Hoy creo en ti, sin mérito por mi parte, porque así me resulta fácil. Pensarte con bigote sería irreverente más que divertido, pero cómo no suponerte cercano, entrañable y querido. Padre del cielo, crepúsculo vespertino. Luego me dijeron que tu Hijo era la Palabra. Me acerqué a escuchar sus vocablos que nos salvan como si fueran los del señor del cuarto piso, aquellas apacibles de mi querido padre que nos dejó un abril, el día 21. 

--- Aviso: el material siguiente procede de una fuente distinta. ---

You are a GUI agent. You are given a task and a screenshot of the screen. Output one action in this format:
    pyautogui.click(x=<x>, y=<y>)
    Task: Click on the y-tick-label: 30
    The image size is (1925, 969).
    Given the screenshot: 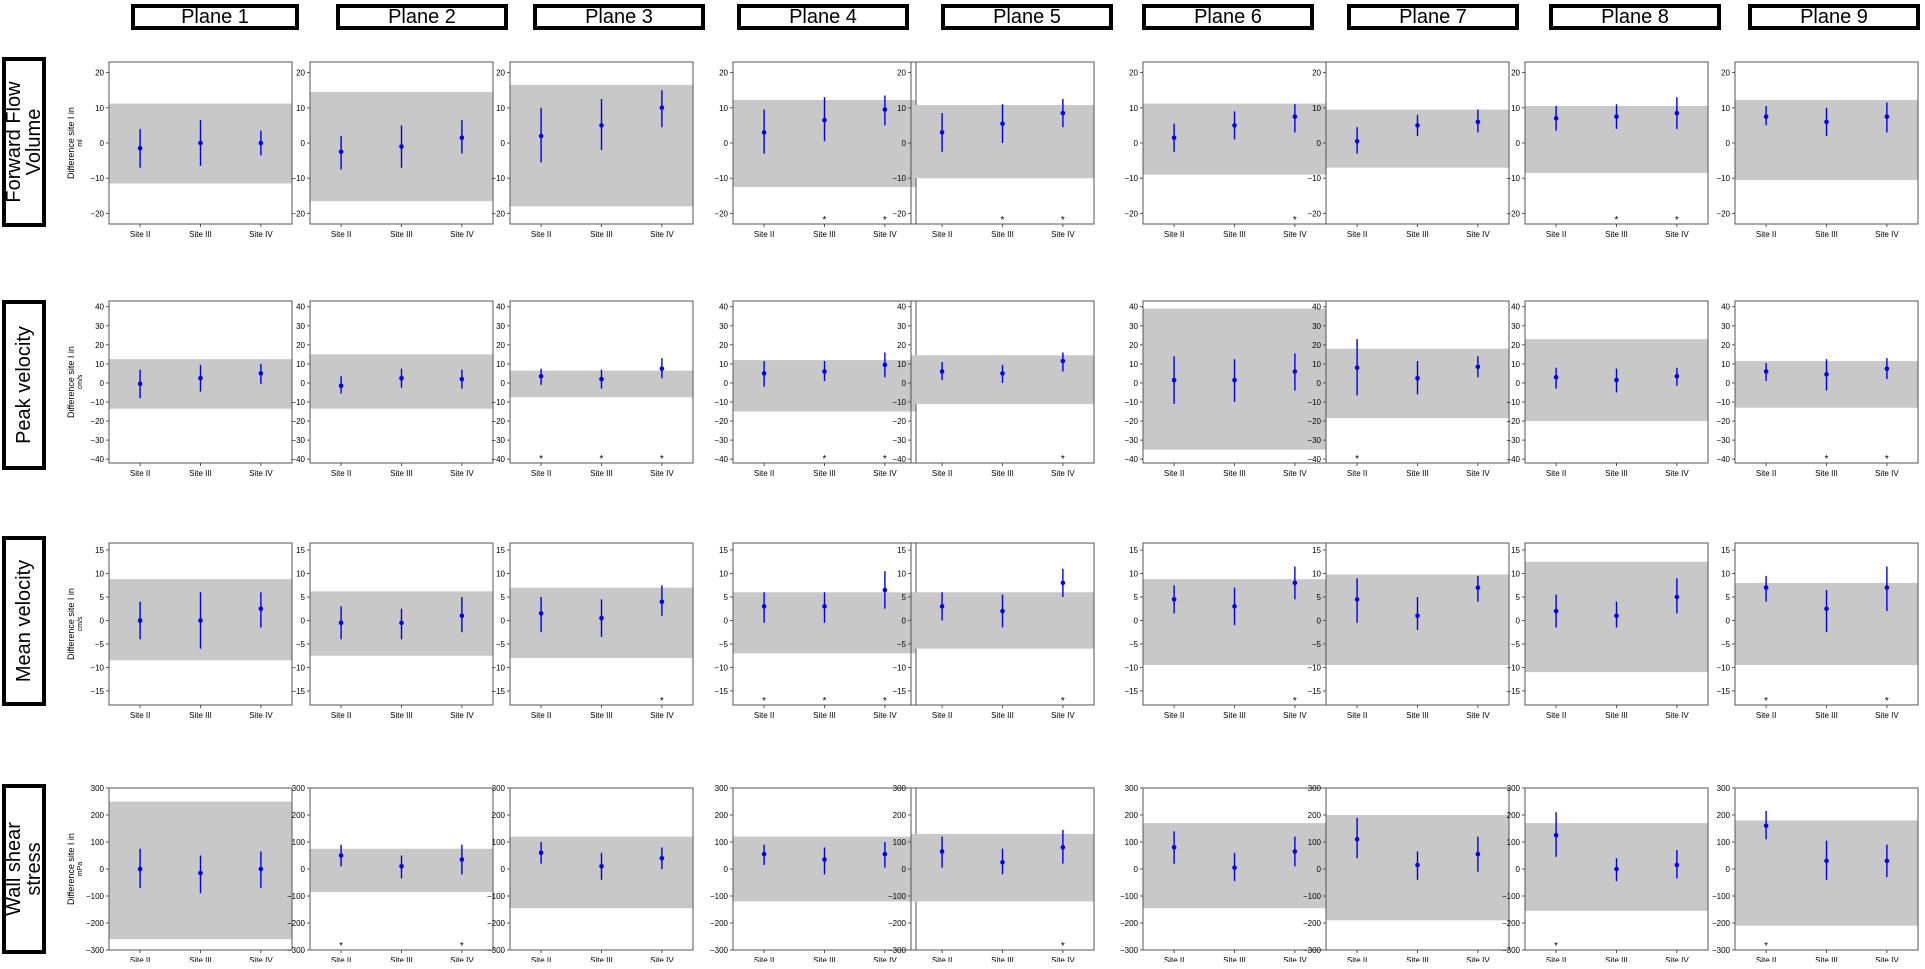 What is the action you would take?
    pyautogui.click(x=100, y=326)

Oye, querido Dios, a lo mejor se nos quedaron besos sin dar y sería un desperdicio. Mira Tú de buscarlos, a nuestros padres entre todos tus santos que hay en el paraíso. Te será fácil porque seguro que están ahí mismo. El mío, dice mi madre, es como un pastelito de hojaldre y tiene los mofletes repletos de sonrisas y de bromas ingenuas y de tantas risas y tantos mimos. Y dales nuestros besos, nuestros abrazos, los achuchones que no les dimos. 

Papá del cielo. Así comienza el Padre nuestro. En arameo el Señor nos enseñó a invocarte. Abba no es exactamente padre sino cariñoso papá, el mejor padre del mundo, padre que nos besas en la frente, padre que conoces tan bien nuestro propio nombre y nos das tu apellido. Que nos quitas el miedo, todos los miedos. Que nos das paz cuando escuchas nuestros suspiros.

Dios del cielo de los padres, señor del laberinto, Dios que todo lo puede, Espíritu divino, muéstranos a tu Hijo que nos salva y nos cura si estamos heridos. Y dile a San José que ya tenemos todo arreglado, que ya hablamos contigo. Y se pondrá muy contento y como está de santo, cogerá el Niño y lo llevará en volandas para que juegue con nuestros chicos. Que hoy es el día del padre y nos regalarán los hijos una billetera de cuero, una pluma de plata, un cinto y dos corbatas, un móvil bien guapo, y una maquinilla moderna para arreglarnos el mostacho.

Que sí, que me han dicho, que San José atusará su bigote de carpintero, pondrá al Niño sobre los hombros y se lo llevará al parque para que juegue con otras chicas y chicos.